For a detailed description of the tasks and data, please refer to the HIPE-2022 Participation Guidelines and check the HIPE-2022-data repository.

Tasks

Task 1: Named Entity Recognition and Classification (NERC)

  • Subtask 1.1 - ‘NERC-Coarse’: recognition and classification of entity mentions according to coarse-grained types (task proposed for all languages and datasets).
  • Subtask 1.2 - ‘NERC-Fine’: recognition and classification of entity mentions according to fine-grained types (cf. column 2 in Table 2), plus the detection and classification of nested entities of depth 1 (task proposed for English, French and German for some datasets).

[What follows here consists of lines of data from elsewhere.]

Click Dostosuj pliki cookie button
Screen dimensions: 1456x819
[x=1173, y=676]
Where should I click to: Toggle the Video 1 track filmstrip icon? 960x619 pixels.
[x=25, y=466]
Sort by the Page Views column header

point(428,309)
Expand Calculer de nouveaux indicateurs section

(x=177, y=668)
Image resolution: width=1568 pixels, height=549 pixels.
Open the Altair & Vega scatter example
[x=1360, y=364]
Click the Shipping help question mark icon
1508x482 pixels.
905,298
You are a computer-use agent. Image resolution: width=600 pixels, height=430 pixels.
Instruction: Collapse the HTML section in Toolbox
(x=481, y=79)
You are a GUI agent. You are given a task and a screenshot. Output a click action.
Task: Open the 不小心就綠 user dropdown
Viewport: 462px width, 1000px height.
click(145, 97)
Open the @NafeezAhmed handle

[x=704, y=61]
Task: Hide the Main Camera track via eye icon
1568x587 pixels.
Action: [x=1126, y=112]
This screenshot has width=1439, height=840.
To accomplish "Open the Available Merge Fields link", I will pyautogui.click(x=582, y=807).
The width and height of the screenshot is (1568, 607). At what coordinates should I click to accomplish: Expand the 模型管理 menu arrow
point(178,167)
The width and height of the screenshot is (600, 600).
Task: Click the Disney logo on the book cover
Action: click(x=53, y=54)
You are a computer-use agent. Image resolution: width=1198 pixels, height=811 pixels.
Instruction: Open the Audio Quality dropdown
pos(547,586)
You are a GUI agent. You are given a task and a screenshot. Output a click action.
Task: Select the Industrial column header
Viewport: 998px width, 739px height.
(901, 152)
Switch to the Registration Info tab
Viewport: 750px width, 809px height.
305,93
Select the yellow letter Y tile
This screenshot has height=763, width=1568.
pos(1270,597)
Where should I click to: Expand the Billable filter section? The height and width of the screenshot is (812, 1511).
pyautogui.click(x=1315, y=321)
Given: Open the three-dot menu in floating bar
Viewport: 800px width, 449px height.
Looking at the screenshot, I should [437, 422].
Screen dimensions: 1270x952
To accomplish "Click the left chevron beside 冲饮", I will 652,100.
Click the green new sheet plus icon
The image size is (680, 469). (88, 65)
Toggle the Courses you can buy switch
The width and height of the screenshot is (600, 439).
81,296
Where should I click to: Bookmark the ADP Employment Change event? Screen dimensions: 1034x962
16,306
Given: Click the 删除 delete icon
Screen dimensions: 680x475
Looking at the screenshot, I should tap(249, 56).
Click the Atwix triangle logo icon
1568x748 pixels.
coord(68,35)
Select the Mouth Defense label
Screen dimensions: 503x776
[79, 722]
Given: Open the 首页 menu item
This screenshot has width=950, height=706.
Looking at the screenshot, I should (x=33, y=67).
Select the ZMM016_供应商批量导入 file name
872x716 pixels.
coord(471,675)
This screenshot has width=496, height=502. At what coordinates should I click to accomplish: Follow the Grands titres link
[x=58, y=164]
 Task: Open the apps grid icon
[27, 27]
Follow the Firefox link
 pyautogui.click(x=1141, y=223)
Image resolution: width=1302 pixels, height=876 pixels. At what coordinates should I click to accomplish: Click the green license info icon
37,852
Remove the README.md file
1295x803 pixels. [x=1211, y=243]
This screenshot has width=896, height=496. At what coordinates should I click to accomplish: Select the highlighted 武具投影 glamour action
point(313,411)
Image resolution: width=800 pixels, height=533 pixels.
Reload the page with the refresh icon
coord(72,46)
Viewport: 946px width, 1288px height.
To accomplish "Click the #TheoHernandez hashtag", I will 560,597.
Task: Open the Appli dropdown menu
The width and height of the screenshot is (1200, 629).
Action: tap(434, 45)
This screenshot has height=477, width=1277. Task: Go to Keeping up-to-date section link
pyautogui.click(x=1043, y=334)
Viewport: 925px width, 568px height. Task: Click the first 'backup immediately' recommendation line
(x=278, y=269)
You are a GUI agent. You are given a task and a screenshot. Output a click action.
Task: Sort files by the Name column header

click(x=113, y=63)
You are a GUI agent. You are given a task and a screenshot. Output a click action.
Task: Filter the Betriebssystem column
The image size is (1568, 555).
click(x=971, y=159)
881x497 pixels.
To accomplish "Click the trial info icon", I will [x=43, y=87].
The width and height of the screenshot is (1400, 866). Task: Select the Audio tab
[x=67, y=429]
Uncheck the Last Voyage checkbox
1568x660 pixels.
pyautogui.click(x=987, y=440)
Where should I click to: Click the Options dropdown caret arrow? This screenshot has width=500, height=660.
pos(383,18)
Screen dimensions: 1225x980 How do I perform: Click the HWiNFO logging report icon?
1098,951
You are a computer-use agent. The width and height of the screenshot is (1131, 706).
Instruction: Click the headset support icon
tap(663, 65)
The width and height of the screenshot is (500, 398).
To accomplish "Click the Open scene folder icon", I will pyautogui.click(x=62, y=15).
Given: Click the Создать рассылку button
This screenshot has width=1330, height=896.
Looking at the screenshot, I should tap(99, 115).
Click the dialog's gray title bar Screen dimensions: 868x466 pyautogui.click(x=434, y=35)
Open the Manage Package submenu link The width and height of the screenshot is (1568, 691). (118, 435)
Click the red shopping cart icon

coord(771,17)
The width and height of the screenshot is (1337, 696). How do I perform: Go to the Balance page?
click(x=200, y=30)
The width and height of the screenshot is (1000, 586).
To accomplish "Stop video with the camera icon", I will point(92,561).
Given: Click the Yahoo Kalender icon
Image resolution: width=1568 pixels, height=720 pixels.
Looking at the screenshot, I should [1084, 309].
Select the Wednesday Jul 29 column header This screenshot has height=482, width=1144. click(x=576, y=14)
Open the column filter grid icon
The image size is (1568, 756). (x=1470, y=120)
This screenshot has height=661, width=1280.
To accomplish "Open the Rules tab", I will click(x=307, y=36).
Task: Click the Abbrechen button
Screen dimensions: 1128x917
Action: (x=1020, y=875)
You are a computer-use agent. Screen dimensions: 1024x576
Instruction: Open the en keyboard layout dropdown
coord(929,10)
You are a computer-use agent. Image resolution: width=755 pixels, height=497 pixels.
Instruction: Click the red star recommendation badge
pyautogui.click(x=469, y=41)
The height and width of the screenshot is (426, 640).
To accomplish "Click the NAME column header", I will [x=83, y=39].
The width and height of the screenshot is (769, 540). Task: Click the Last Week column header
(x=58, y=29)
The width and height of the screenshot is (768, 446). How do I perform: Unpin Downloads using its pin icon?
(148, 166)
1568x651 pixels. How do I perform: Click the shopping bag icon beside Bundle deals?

Task 2 : Named Entity Linking (EL)

Linking of NE mentions to a unique referent in Wikidata or to a NIL node if the mention does not have a referent in the KB. The entity linking task includes two settings: with (EL only) and without (end-to-end EL) prior knowledge of mention boundaries.

Data

HIPE-2022 datasets are based on six primary NE-annotated datasets assembled and prepared for the shared task. Primary datasets originate from several European cultural heritage projects, from HIPE organizers’ previous research project, and from the previous HIPE-2020 campaign. Some are already published, others are released for the first time for HIPE-2022.

Primary datasets are composed of historical newspapers and classical commentaries covering ca. 200 years; they feature several languages and were annotated with different entity tag sets and according to different annotation guidelines.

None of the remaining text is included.